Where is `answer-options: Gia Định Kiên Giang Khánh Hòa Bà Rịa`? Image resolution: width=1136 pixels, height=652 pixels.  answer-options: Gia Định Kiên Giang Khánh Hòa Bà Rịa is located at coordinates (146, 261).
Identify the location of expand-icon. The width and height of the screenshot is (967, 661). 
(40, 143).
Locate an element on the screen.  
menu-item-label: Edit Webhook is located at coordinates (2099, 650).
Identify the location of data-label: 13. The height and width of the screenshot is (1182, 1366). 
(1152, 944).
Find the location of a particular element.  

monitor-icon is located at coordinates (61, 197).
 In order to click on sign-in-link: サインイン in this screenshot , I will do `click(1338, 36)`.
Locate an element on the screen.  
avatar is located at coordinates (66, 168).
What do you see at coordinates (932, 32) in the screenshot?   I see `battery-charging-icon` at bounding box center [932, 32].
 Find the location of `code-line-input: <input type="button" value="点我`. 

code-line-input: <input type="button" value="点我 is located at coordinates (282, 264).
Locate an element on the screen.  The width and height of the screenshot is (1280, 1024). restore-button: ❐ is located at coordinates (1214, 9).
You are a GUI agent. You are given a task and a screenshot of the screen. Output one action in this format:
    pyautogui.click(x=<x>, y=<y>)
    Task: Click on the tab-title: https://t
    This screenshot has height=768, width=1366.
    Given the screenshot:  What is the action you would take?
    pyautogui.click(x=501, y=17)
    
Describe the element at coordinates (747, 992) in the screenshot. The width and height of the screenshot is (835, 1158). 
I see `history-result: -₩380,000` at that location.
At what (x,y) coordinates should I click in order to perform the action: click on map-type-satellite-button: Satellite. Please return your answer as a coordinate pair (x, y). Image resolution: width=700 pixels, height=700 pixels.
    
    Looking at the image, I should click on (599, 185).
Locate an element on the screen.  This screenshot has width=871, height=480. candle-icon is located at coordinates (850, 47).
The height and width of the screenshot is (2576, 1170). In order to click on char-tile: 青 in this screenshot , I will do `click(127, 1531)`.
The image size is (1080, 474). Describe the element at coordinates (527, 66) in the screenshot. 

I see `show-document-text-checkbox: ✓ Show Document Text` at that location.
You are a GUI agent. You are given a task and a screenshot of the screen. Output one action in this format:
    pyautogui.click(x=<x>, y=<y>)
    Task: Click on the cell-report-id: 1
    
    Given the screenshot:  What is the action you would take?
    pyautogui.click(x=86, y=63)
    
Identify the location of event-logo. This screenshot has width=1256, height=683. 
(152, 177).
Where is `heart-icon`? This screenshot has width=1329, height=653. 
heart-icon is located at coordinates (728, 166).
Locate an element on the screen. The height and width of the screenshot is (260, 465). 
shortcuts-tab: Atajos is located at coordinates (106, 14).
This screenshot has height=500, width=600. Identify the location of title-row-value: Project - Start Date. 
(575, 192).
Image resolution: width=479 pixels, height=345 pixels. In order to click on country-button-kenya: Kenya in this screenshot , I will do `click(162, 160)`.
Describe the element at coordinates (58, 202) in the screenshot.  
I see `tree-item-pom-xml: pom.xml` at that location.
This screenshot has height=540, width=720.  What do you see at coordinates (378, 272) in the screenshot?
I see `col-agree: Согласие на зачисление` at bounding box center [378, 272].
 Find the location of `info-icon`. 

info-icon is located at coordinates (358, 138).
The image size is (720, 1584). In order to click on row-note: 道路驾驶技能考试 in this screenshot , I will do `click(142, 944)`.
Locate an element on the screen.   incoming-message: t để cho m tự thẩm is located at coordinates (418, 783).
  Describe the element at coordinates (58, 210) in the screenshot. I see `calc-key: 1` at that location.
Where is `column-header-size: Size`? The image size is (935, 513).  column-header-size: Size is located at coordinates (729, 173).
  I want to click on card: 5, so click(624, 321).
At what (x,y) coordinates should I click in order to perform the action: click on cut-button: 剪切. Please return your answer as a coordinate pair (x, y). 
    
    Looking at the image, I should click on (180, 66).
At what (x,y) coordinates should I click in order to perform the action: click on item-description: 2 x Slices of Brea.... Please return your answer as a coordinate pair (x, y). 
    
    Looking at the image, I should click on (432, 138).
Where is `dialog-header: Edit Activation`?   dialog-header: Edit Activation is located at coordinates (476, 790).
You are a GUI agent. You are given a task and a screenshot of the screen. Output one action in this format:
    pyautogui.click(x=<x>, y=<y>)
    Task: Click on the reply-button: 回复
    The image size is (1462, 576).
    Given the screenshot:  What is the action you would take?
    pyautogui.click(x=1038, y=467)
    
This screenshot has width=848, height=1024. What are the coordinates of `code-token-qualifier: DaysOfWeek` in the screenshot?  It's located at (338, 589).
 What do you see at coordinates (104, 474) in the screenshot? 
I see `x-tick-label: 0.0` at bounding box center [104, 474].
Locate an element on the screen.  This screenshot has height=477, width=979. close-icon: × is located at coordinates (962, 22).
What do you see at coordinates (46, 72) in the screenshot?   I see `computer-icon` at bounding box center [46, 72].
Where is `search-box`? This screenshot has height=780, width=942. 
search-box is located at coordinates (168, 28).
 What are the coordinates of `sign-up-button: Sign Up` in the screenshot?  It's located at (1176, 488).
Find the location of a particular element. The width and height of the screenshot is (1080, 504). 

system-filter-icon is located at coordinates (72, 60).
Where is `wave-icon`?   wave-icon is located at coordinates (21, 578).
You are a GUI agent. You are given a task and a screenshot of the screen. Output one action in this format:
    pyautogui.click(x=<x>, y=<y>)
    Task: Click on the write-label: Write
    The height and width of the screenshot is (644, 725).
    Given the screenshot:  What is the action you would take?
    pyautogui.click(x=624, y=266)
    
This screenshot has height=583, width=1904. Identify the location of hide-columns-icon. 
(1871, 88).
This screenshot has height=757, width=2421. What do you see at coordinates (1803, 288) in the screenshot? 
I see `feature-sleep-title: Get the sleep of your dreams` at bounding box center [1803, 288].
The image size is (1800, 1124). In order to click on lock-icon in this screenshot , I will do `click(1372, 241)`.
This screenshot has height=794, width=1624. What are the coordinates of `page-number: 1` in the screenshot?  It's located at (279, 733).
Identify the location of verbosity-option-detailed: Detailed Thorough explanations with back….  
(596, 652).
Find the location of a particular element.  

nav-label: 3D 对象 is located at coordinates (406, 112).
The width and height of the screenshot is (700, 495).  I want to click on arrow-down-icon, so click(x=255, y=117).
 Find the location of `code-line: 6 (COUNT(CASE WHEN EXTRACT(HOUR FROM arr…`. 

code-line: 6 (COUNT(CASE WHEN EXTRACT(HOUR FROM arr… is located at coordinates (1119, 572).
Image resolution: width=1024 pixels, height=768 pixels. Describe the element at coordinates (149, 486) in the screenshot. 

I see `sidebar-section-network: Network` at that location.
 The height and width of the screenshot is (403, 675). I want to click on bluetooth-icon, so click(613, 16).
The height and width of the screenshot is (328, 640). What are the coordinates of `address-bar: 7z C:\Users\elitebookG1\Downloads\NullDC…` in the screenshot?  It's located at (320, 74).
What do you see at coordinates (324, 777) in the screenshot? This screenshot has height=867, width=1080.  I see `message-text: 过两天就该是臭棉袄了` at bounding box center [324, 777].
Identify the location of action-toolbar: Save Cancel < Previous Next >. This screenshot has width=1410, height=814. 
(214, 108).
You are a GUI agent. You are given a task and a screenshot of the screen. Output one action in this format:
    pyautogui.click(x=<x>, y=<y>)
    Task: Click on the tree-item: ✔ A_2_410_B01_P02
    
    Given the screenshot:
+ + +
Reproduce every one of the entries above verbatim.

__Final answer__
Where is `answer-options: Gia Định Kiên Giang Khánh Hòa Bà Rịa`? Image resolution: width=1136 pixels, height=652 pixels.  answer-options: Gia Định Kiên Giang Khánh Hòa Bà Rịa is located at coordinates (146, 261).
Identify the location of expand-icon. The width and height of the screenshot is (967, 661). 
(40, 143).
Locate an element on the screen.  
menu-item-label: Edit Webhook is located at coordinates (2099, 650).
Identify the location of data-label: 13. The height and width of the screenshot is (1182, 1366). 
(1152, 944).
Find the location of a particular element.  

monitor-icon is located at coordinates (61, 197).
 In order to click on sign-in-link: サインイン in this screenshot , I will do `click(1338, 36)`.
Locate an element on the screen.  
avatar is located at coordinates (66, 168).
What do you see at coordinates (932, 32) in the screenshot?   I see `battery-charging-icon` at bounding box center [932, 32].
 Find the location of `code-line-input: <input type="button" value="点我`. 

code-line-input: <input type="button" value="点我 is located at coordinates (282, 264).
Locate an element on the screen.  The width and height of the screenshot is (1280, 1024). restore-button: ❐ is located at coordinates (1214, 9).
You are a GUI agent. You are given a task and a screenshot of the screen. Output one action in this format:
    pyautogui.click(x=<x>, y=<y>)
    Task: Click on the tab-title: https://t
    This screenshot has height=768, width=1366.
    Given the screenshot:  What is the action you would take?
    pyautogui.click(x=501, y=17)
    
Describe the element at coordinates (747, 992) in the screenshot. The width and height of the screenshot is (835, 1158). 
I see `history-result: -₩380,000` at that location.
At what (x,y) coordinates should I click in order to perform the action: click on map-type-satellite-button: Satellite. Please return your answer as a coordinate pair (x, y). Image resolution: width=700 pixels, height=700 pixels.
    
    Looking at the image, I should click on (599, 185).
Locate an element on the screen.  This screenshot has width=871, height=480. candle-icon is located at coordinates (850, 47).
The height and width of the screenshot is (2576, 1170). In order to click on char-tile: 青 in this screenshot , I will do `click(127, 1531)`.
The image size is (1080, 474). Describe the element at coordinates (527, 66) in the screenshot. 

I see `show-document-text-checkbox: ✓ Show Document Text` at that location.
You are a GUI agent. You are given a task and a screenshot of the screen. Output one action in this format:
    pyautogui.click(x=<x>, y=<y>)
    Task: Click on the cell-report-id: 1
    
    Given the screenshot:  What is the action you would take?
    pyautogui.click(x=86, y=63)
    
Identify the location of event-logo. This screenshot has width=1256, height=683. 
(152, 177).
Where is `heart-icon`? This screenshot has width=1329, height=653. 
heart-icon is located at coordinates (728, 166).
Locate an element on the screen. The height and width of the screenshot is (260, 465). 
shortcuts-tab: Atajos is located at coordinates (106, 14).
This screenshot has height=500, width=600. Identify the location of title-row-value: Project - Start Date. 
(575, 192).
Image resolution: width=479 pixels, height=345 pixels. In order to click on country-button-kenya: Kenya in this screenshot , I will do `click(162, 160)`.
Describe the element at coordinates (58, 202) in the screenshot.  
I see `tree-item-pom-xml: pom.xml` at that location.
This screenshot has height=540, width=720.  What do you see at coordinates (378, 272) in the screenshot?
I see `col-agree: Согласие на зачисление` at bounding box center [378, 272].
 Find the location of `info-icon`. 

info-icon is located at coordinates (358, 138).
The image size is (720, 1584). In order to click on row-note: 道路驾驶技能考试 in this screenshot , I will do `click(142, 944)`.
Locate an element on the screen.   incoming-message: t để cho m tự thẩm is located at coordinates (418, 783).
  Describe the element at coordinates (58, 210) in the screenshot. I see `calc-key: 1` at that location.
Where is `column-header-size: Size`? The image size is (935, 513).  column-header-size: Size is located at coordinates (729, 173).
  I want to click on card: 5, so click(624, 321).
At what (x,y) coordinates should I click in order to perform the action: click on cut-button: 剪切. Please return your answer as a coordinate pair (x, y). 
    
    Looking at the image, I should click on (180, 66).
At what (x,y) coordinates should I click in order to perform the action: click on item-description: 2 x Slices of Brea.... Please return your answer as a coordinate pair (x, y). 
    
    Looking at the image, I should click on (432, 138).
Where is `dialog-header: Edit Activation`?   dialog-header: Edit Activation is located at coordinates (476, 790).
You are a GUI agent. You are given a task and a screenshot of the screen. Output one action in this format:
    pyautogui.click(x=<x>, y=<y>)
    Task: Click on the reply-button: 回复
    The image size is (1462, 576).
    Given the screenshot:  What is the action you would take?
    pyautogui.click(x=1038, y=467)
    
This screenshot has width=848, height=1024. What are the coordinates of `code-token-qualifier: DaysOfWeek` in the screenshot?  It's located at (338, 589).
 What do you see at coordinates (104, 474) in the screenshot? 
I see `x-tick-label: 0.0` at bounding box center [104, 474].
Locate an element on the screen.  This screenshot has height=477, width=979. close-icon: × is located at coordinates (962, 22).
What do you see at coordinates (46, 72) in the screenshot?   I see `computer-icon` at bounding box center [46, 72].
Where is `search-box`? This screenshot has height=780, width=942. 
search-box is located at coordinates (168, 28).
 What are the coordinates of `sign-up-button: Sign Up` in the screenshot?  It's located at (1176, 488).
Find the location of a particular element. The width and height of the screenshot is (1080, 504). 

system-filter-icon is located at coordinates (72, 60).
Where is `wave-icon`?   wave-icon is located at coordinates (21, 578).
You are a GUI agent. You are given a task and a screenshot of the screen. Output one action in this format:
    pyautogui.click(x=<x>, y=<y>)
    Task: Click on the write-label: Write
    The height and width of the screenshot is (644, 725).
    Given the screenshot:  What is the action you would take?
    pyautogui.click(x=624, y=266)
    
This screenshot has height=583, width=1904. Identify the location of hide-columns-icon. 
(1871, 88).
This screenshot has height=757, width=2421. What do you see at coordinates (1803, 288) in the screenshot? 
I see `feature-sleep-title: Get the sleep of your dreams` at bounding box center [1803, 288].
The image size is (1800, 1124). In order to click on lock-icon in this screenshot , I will do `click(1372, 241)`.
This screenshot has height=794, width=1624. What are the coordinates of `page-number: 1` in the screenshot?  It's located at (279, 733).
Identify the location of verbosity-option-detailed: Detailed Thorough explanations with back….  
(596, 652).
Find the location of a particular element.  

nav-label: 3D 对象 is located at coordinates (406, 112).
The width and height of the screenshot is (700, 495).  I want to click on arrow-down-icon, so click(x=255, y=117).
 Find the location of `code-line: 6 (COUNT(CASE WHEN EXTRACT(HOUR FROM arr…`. 

code-line: 6 (COUNT(CASE WHEN EXTRACT(HOUR FROM arr… is located at coordinates (1119, 572).
Image resolution: width=1024 pixels, height=768 pixels. Describe the element at coordinates (149, 486) in the screenshot. 

I see `sidebar-section-network: Network` at that location.
 The height and width of the screenshot is (403, 675). I want to click on bluetooth-icon, so click(613, 16).
The height and width of the screenshot is (328, 640). What are the coordinates of `address-bar: 7z C:\Users\elitebookG1\Downloads\NullDC…` in the screenshot?  It's located at (320, 74).
What do you see at coordinates (324, 777) in the screenshot? This screenshot has height=867, width=1080.  I see `message-text: 过两天就该是臭棉袄了` at bounding box center [324, 777].
Identify the location of action-toolbar: Save Cancel < Previous Next >. This screenshot has width=1410, height=814. 
(214, 108).
You are a GUI agent. You are given a task and a screenshot of the screen. Output one action in this format:
    pyautogui.click(x=<x>, y=<y>)
    Task: Click on the tree-item: ✔ A_2_410_B01_P02
    
    Given the screenshot:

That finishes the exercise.